The conditional listing idea is Australian. Australia operates it, and they have a similar government structure to ours. So I think we could look at them in more detail and adapt it for the Canadian situation.
We think there are a lot of stakeholders at the table right now who aren't communicating through the common drug review process. A conditional listing would help get those drugs that have been approved as safe and effective by Health Canada, so it would still go through the safety review with Health Canada. It would be a drug that's also been given a price point by the Patented Medicine Prices Review Board.
At that stage, the company and the federal government—and if it were the common drug review, it would go to them to negotiate—would bring the company to the table, bring an organization like ours with the expertise that could help design a research program, work together, and identify the research program to identify the real-world health outcomes and the real-world costs. A lot of the cost estimates that are being made are based on clinical trials or other studies that aren't based on the real world or in the Canadian context. So we think there's a real gap here that needs to be addressed.
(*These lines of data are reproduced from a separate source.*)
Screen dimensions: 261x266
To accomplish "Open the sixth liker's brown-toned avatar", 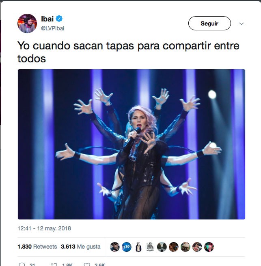I will [174, 247].
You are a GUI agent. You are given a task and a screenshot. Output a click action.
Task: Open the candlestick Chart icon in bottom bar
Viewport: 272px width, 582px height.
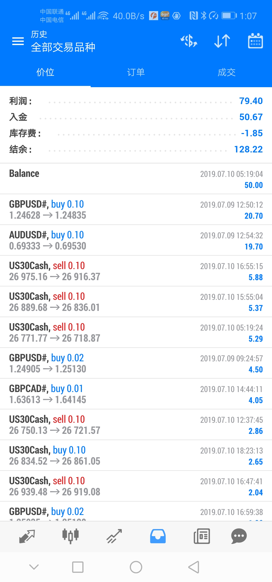pyautogui.click(x=71, y=536)
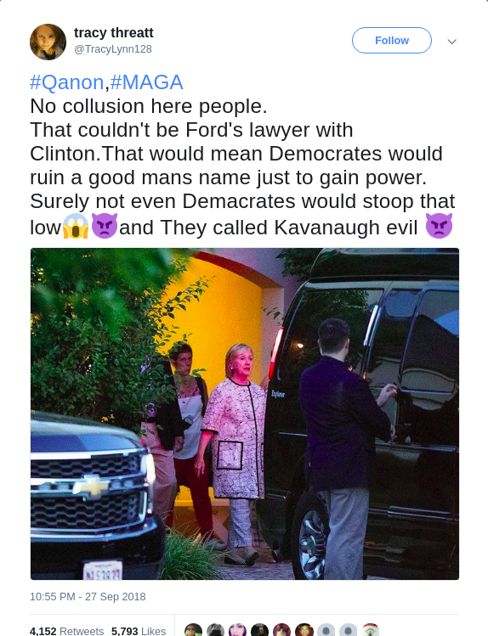
Task: Follow the tracy threatt account
Action: [392, 41]
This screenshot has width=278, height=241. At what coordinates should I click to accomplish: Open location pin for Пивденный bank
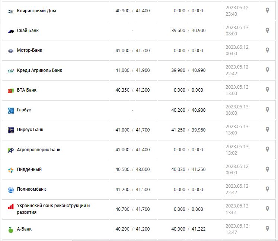click(267, 169)
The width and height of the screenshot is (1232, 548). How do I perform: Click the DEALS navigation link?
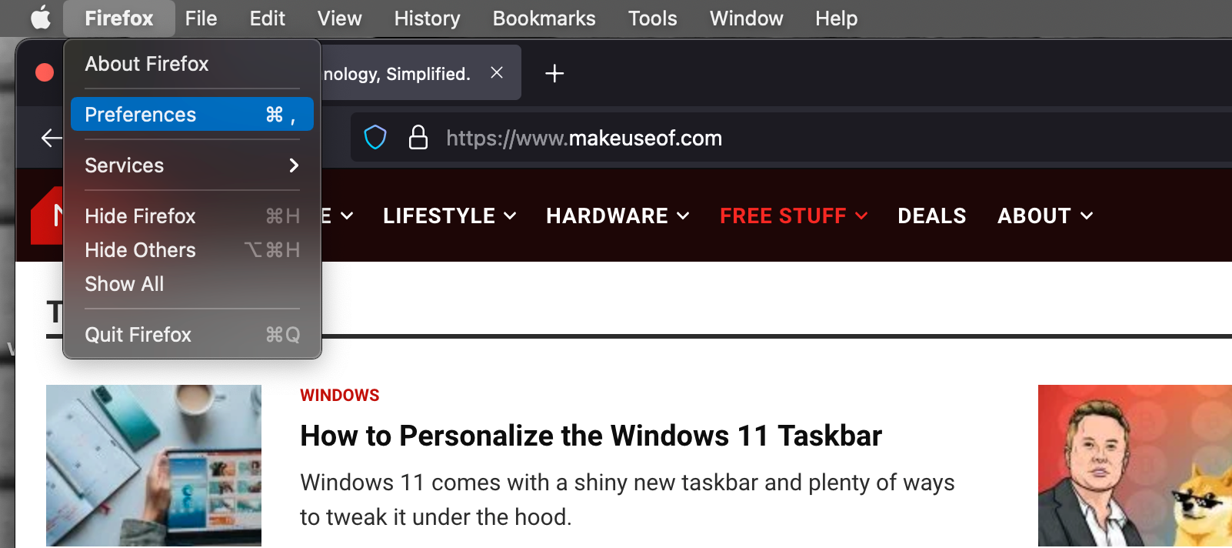[x=931, y=216]
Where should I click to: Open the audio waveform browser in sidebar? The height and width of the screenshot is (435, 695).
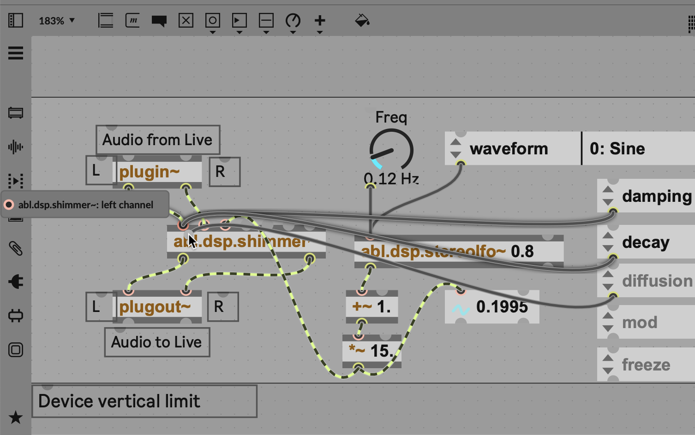pos(16,147)
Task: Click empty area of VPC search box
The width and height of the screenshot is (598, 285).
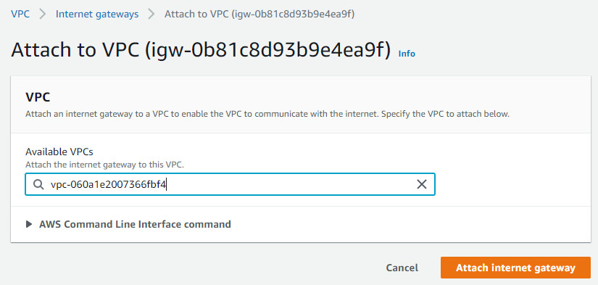Action: tap(290, 185)
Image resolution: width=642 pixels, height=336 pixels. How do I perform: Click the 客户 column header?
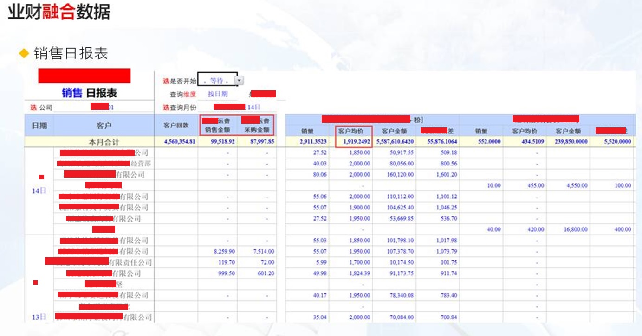pyautogui.click(x=104, y=126)
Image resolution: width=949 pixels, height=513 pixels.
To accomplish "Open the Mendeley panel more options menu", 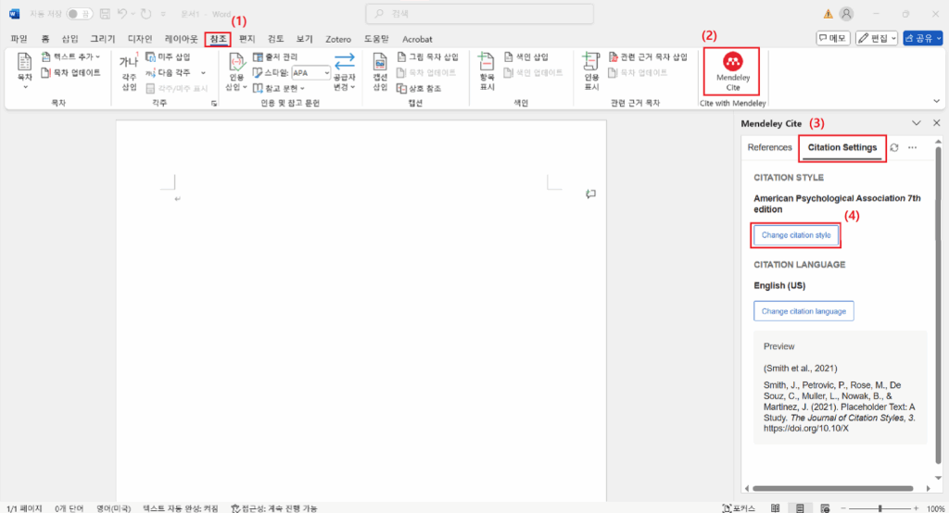I will [x=912, y=147].
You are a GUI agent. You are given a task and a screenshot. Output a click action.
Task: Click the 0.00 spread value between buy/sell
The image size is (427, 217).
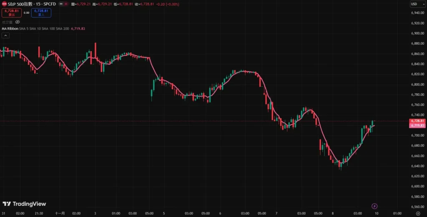[x=26, y=13]
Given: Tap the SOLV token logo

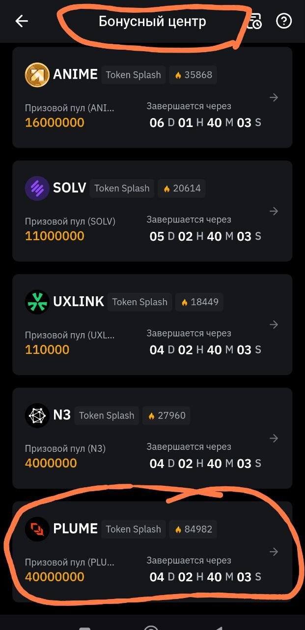Looking at the screenshot, I should (x=37, y=189).
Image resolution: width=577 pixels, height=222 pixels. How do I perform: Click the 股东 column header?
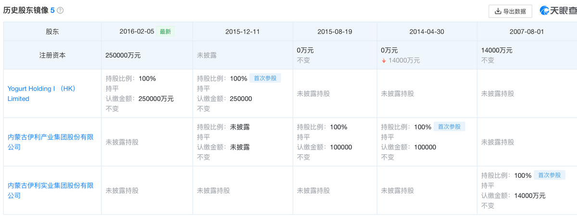click(52, 32)
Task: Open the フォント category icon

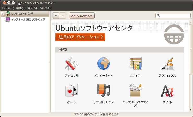Action: coord(167,90)
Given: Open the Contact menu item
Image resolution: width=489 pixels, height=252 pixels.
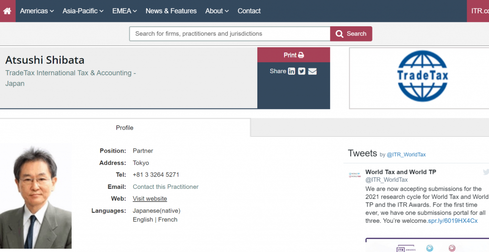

If we could do that, then government has ultimately the ability to ensure that the questions they want answered are asked. Industry knows they have a responsibility to pay for the research, but they also have an opportunity to have a contribution and input into the design of the research project. Organizations like ours can be assured that the expertise that needs to be there to ask those research questions is at the table. Right now, there's no ability for us to do any of that quality assurance.
We think the conditional listing is the way to go. It's also, I think, very similar to what Health Canada introduced back in February in its white paper on a progressive licensing model. Australia is the model we'd suggest you look at.
The other thing around national standards is that it really shouldn't matter where you live in Canada if you have diabetes, but it does. There are 17 diabetes medications that have been approved by Health Canada as safe and effective, and the Patented Medicine Prices Review Board has allowed them to be for sale. Right now if you have money you can go out and buy those drugs if your physician or doctor prescribes them, but if you're on a drug plan in Ontario, you have access to six of them; if you're in Atlantic Canada, it ranges. So every province has a different number. The national standard issue is very dear to our heart, and we want everybody to rise up.